=== DATA EXCERPTS ===
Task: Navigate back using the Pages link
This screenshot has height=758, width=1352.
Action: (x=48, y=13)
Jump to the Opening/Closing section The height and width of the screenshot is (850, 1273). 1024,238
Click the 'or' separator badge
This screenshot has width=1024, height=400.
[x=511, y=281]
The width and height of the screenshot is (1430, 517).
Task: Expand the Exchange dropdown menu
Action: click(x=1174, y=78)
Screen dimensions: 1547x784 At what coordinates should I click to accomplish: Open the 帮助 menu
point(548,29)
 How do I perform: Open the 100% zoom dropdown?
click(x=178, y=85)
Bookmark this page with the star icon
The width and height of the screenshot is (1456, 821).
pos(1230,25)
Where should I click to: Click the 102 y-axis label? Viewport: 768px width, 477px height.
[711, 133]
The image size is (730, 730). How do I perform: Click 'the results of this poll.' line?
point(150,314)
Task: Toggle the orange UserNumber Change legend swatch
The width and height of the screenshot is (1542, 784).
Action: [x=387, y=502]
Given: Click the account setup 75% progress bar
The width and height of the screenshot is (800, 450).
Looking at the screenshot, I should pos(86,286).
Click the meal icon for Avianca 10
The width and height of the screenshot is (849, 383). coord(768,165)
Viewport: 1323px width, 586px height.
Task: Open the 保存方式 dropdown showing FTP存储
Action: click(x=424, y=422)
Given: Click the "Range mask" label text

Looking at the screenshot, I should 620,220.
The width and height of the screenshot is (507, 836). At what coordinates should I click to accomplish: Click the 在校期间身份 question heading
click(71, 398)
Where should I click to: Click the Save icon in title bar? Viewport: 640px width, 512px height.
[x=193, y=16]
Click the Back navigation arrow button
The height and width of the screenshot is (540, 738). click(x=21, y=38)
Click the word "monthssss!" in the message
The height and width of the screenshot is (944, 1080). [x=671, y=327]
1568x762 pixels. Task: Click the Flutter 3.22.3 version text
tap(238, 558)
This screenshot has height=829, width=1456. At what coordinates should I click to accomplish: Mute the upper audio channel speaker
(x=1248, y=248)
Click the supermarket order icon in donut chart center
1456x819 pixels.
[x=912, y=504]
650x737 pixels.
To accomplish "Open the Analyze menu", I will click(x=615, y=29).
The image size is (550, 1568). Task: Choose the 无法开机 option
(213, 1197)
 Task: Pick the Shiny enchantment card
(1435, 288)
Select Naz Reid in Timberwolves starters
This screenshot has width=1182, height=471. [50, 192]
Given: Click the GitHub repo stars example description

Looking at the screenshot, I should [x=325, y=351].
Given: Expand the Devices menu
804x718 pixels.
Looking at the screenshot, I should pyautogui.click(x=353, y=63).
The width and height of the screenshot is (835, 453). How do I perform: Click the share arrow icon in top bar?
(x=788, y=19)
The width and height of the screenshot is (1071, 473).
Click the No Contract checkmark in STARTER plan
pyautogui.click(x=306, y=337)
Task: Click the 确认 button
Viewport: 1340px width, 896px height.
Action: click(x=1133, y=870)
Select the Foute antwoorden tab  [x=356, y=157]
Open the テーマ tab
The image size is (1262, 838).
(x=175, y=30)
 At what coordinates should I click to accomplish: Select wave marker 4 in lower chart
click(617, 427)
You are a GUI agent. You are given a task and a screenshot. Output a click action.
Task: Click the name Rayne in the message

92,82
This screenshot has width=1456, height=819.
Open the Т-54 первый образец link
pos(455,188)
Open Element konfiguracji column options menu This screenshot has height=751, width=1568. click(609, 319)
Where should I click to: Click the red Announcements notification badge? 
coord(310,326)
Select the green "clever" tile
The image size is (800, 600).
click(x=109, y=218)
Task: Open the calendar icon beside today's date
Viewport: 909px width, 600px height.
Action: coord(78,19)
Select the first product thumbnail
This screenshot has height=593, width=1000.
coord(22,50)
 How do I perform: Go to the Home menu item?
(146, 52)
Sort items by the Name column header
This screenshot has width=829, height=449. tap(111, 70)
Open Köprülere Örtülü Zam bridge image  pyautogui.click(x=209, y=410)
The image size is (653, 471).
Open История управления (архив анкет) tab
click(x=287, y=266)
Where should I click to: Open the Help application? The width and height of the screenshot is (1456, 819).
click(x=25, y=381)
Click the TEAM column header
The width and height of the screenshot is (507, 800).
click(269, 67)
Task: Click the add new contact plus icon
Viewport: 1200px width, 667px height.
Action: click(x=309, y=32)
===
#### [WHAT IS NEEDED]
Swap each "Where should I click to" in the rows above for "Where do I click to", and write the rows out again with nothing else altered.

#### [CORRECT RESULT]
Task: Navigate back using the Pages link
This screenshot has height=758, width=1352.
Action: (x=48, y=13)
Jump to the Opening/Closing section The height and width of the screenshot is (850, 1273). 1024,238
Click the 'or' separator badge
This screenshot has width=1024, height=400.
[x=511, y=281]
The width and height of the screenshot is (1430, 517).
Task: Expand the Exchange dropdown menu
Action: click(x=1174, y=78)
Screen dimensions: 1547x784 At what coordinates should I click to accomplish: Open the 帮助 menu
point(548,29)
 How do I perform: Open the 100% zoom dropdown?
click(x=178, y=85)
Bookmark this page with the star icon
The width and height of the screenshot is (1456, 821).
pos(1230,25)
Where do I click to: Click the 102 y-axis label? Viewport: 768px width, 477px height.
[711, 133]
The image size is (730, 730). How do I perform: Click 'the results of this poll.' line?
point(150,314)
Task: Toggle the orange UserNumber Change legend swatch
The width and height of the screenshot is (1542, 784).
Action: [x=387, y=502]
Given: Click the account setup 75% progress bar
The width and height of the screenshot is (800, 450).
Looking at the screenshot, I should pos(86,286).
Click the meal icon for Avianca 10
The width and height of the screenshot is (849, 383). coord(768,165)
Viewport: 1323px width, 586px height.
Task: Open the 保存方式 dropdown showing FTP存储
Action: click(x=424, y=422)
Given: Click the "Range mask" label text

Looking at the screenshot, I should 620,220.
The width and height of the screenshot is (507, 836). At what coordinates should I click to accomplish: Click the 在校期间身份 question heading
click(71, 398)
Where do I click to: Click the Save icon in title bar? Viewport: 640px width, 512px height.
[x=193, y=16]
Click the Back navigation arrow button
The height and width of the screenshot is (540, 738). click(x=21, y=38)
Click the word "monthssss!" in the message
The height and width of the screenshot is (944, 1080). [x=671, y=327]
1568x762 pixels. Task: Click the Flutter 3.22.3 version text
tap(238, 558)
This screenshot has height=829, width=1456. At what coordinates should I click to accomplish: Mute the upper audio channel speaker
(x=1248, y=248)
Click the supermarket order icon in donut chart center
1456x819 pixels.
[x=912, y=504]
650x737 pixels.
To accomplish "Open the Analyze menu", I will click(x=615, y=29).
The image size is (550, 1568). Task: Choose the 无法开机 option
(213, 1197)
 Task: Pick the Shiny enchantment card
(1435, 288)
Select Naz Reid in Timberwolves starters
This screenshot has width=1182, height=471. [50, 192]
Given: Click the GitHub repo stars example description

Looking at the screenshot, I should [x=325, y=351].
Given: Expand the Devices menu
804x718 pixels.
Looking at the screenshot, I should pyautogui.click(x=353, y=63).
The width and height of the screenshot is (835, 453). How do I perform: Click the share arrow icon in top bar?
(x=788, y=19)
The width and height of the screenshot is (1071, 473).
Click the No Contract checkmark in STARTER plan
pyautogui.click(x=306, y=337)
Task: Click the 确认 button
Viewport: 1340px width, 896px height.
Action: click(x=1133, y=870)
Select the Foute antwoorden tab  [x=356, y=157]
Open the テーマ tab
The image size is (1262, 838).
(x=175, y=30)
 At what coordinates should I click to accomplish: Select wave marker 4 in lower chart
click(617, 427)
You are a GUI agent. You are given a task and a screenshot. Output a click action.
Task: Click the name Rayne in the message

92,82
This screenshot has width=1456, height=819.
Open the Т-54 первый образец link
pos(455,188)
Open Element konfiguracji column options menu This screenshot has height=751, width=1568. click(609, 319)
Where do I click to: Click the red Announcements notification badge? 
coord(310,326)
Select the green "clever" tile
The image size is (800, 600).
click(x=109, y=218)
Task: Open the calendar icon beside today's date
Viewport: 909px width, 600px height.
Action: coord(78,19)
Select the first product thumbnail
This screenshot has height=593, width=1000.
coord(22,50)
 How do I perform: Go to the Home menu item?
(146, 52)
Sort items by the Name column header
This screenshot has width=829, height=449. tap(111, 70)
Open Köprülere Örtülü Zam bridge image  pyautogui.click(x=209, y=410)
The image size is (653, 471).
Open История управления (архив анкет) tab
click(x=287, y=266)
Where do I click to: Open the Help application? The width and height of the screenshot is (1456, 819).
click(x=25, y=381)
Click the TEAM column header
The width and height of the screenshot is (507, 800).
click(269, 67)
Task: Click the add new contact plus icon
Viewport: 1200px width, 667px height.
Action: click(x=309, y=32)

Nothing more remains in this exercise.